ある企業の「経営計画」作りのお手伝いをした時の話です。
経営理念のところで、事前に「質問事項」を渡して、社長の言葉で組織を考えていただこうと思った。
そして、最初に出てきた社長の言葉が【働きやすい、明るい職場を目指して】というものでした。理念として行動指針として、おかしなものではない。言葉のバランスとしてもおかしくはない。

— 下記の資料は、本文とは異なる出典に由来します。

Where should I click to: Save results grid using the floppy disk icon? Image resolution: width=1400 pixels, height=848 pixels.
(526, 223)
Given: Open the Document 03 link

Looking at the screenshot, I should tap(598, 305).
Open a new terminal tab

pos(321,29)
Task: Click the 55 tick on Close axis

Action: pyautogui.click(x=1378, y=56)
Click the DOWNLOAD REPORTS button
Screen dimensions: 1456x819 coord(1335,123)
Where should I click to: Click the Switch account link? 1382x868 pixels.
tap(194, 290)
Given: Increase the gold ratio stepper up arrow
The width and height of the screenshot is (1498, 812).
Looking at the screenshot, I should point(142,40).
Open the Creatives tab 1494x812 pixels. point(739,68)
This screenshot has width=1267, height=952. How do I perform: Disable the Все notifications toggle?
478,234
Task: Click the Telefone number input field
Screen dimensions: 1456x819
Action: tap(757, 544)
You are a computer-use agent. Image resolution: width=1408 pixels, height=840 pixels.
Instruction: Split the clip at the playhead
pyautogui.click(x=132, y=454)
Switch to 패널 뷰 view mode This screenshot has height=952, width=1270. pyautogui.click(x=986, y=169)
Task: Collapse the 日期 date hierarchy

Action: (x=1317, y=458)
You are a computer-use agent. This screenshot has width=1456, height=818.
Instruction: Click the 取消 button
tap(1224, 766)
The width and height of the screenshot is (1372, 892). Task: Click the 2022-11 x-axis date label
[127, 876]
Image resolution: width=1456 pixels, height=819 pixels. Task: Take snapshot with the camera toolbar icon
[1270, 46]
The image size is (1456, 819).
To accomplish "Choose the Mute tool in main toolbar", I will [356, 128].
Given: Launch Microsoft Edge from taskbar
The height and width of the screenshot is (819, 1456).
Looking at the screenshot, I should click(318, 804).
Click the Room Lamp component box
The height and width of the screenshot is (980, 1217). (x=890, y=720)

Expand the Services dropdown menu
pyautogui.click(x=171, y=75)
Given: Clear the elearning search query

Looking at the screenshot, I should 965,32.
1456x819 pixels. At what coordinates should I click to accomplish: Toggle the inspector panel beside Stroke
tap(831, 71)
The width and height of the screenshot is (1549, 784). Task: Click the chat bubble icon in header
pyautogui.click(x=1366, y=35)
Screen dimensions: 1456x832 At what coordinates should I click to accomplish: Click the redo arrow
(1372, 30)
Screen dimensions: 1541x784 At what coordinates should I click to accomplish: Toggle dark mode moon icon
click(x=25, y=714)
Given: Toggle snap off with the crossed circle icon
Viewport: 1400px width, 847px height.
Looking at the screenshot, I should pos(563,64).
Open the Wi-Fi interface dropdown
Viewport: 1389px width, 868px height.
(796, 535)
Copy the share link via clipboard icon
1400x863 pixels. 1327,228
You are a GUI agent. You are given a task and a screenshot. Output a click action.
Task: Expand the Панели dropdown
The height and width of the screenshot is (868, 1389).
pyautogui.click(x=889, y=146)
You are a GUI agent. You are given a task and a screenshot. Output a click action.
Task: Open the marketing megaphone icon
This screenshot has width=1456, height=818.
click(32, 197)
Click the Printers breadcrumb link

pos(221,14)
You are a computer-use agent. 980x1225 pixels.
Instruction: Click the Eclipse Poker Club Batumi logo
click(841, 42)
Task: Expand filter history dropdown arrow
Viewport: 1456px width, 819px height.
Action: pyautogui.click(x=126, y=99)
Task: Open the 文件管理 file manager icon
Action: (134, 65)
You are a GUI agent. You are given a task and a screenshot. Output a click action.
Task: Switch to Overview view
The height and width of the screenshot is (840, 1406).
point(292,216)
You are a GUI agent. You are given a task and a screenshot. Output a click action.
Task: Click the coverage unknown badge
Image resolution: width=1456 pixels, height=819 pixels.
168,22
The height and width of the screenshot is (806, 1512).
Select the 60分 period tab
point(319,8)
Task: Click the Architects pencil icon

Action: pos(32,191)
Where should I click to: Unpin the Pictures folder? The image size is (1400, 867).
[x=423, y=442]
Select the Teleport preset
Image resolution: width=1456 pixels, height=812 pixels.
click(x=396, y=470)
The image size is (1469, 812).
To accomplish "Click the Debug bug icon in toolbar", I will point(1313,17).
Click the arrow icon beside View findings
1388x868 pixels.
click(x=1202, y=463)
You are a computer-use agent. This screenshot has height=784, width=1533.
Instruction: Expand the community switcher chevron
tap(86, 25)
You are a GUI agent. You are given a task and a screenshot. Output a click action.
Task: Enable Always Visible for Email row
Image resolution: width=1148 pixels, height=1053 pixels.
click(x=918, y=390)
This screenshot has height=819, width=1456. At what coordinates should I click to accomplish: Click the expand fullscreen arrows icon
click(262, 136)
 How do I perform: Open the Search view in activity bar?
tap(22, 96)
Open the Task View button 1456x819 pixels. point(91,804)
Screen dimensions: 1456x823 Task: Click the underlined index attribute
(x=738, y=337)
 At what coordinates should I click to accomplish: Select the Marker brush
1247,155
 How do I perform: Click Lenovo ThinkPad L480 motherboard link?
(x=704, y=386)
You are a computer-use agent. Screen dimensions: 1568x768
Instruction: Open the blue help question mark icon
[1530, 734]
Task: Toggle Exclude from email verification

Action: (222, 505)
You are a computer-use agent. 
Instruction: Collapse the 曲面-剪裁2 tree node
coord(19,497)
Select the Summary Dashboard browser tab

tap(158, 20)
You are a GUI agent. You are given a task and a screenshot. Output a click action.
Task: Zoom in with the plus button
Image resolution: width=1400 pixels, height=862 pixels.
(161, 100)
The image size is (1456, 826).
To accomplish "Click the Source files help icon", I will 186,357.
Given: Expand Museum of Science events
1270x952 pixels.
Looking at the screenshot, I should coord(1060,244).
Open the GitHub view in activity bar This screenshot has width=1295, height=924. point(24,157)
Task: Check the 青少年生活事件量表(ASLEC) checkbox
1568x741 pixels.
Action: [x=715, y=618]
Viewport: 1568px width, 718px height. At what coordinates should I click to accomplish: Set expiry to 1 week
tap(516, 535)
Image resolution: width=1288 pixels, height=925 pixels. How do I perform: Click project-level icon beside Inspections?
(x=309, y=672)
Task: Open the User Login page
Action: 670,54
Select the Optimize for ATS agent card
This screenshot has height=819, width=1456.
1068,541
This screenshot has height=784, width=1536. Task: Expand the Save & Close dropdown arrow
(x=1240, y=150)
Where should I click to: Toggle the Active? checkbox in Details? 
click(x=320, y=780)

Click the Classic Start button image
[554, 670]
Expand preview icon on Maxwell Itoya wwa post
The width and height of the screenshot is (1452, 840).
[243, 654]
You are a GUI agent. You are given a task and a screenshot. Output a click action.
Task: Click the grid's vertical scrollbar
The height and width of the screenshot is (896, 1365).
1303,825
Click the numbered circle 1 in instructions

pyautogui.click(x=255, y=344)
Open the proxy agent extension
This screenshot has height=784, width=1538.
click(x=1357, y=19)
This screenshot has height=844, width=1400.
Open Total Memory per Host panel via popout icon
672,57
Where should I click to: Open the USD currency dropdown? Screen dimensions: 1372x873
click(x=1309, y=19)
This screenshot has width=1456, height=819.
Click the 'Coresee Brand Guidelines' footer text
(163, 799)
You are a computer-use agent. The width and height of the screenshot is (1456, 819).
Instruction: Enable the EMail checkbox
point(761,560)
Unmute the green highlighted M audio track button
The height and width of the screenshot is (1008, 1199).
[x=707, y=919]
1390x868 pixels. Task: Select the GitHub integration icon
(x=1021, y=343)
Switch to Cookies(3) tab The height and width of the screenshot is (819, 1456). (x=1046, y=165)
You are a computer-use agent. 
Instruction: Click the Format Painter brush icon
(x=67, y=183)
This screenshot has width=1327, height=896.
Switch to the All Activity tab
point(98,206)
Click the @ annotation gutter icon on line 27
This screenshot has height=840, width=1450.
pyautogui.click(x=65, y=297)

しかし、すでに社員さま方からアンケートを頂き、組織のどのあたりの部分に「問題があるか」ということは大雑把ながらつかんでいるのでこの表現のまずさが良くわかる。
「社長、明るいってどういうことですかね?」
「いつも笑顔で、笑い声があって、コミュニケーションが取れているということですかね」
「なるほど、分かりました。では、真夜中と夜明けはどちらが明るいですか?」
「それは決まっています。夜明け前です」
「それでは、夜明け前と真昼はどちらが明るいですか?」
「そんなもん、真昼のほうが明るいに決まっているじゃないですか!」
「そうですね。では、夕暮れ時と夜はどちらが明るいでしょう」
「夕暮れですねぇ・・・」
「それでは、夜明け前と夕暮れ時はどちらが明るいですか?」
「うーん、・・・・・」
経営理念や行動指針に「明るい」という言葉は良く使われています。
しかし、その時、気をつけなければならないのは「明るい」という言葉が【抽象語】であるということです。【抽象語】は、「個人」を突き動かすことはありますが、残念なことに「組織」では混乱のもとになりかねないのです。時には、混乱さえ引き起こせず、組織の中を「スルー」してしまうことも少なくありません。
阿蘇山は高いか低いか?
熊本で尋ねれば、皆高いと答えます。近隣の山の中で最も高いのだから確かに高い。しかし、隣の大分県の九重山は阿蘇山より高いのです。(阿蘇山標高1592m・九重山標高1791m)ところが九州で最も高い山は、屋久島宮之浦岳標高1935mなのです。
そして、当然、富士山は3776mで日本一高い山であり、本州には2000m級3000m級の山々が連なる・・・。世界に目を転ずれば・・・・・。
さて、阿蘇山は高いのかどうか・・・・。
「明るい」「高い」「早い」「暖かい」・・・・。こうした【抽象語】は、個人を突き動かすことがありますが、「組織」ではそれが混乱のもとになりかねない。
夕方までその社長様と話をつづけ、「魂の籠った言葉」が出来上がった。こうなったらしめたもので、これに「数値計画」が付いてくる。【抽象語】ではない「理念・方針」に初めて「計画」が付いてくるのです。
会社の「経営理念」や「経営指針」に「魂」はこもっていますか?ひょっとして「明るい」「高い」になってないでしょうか。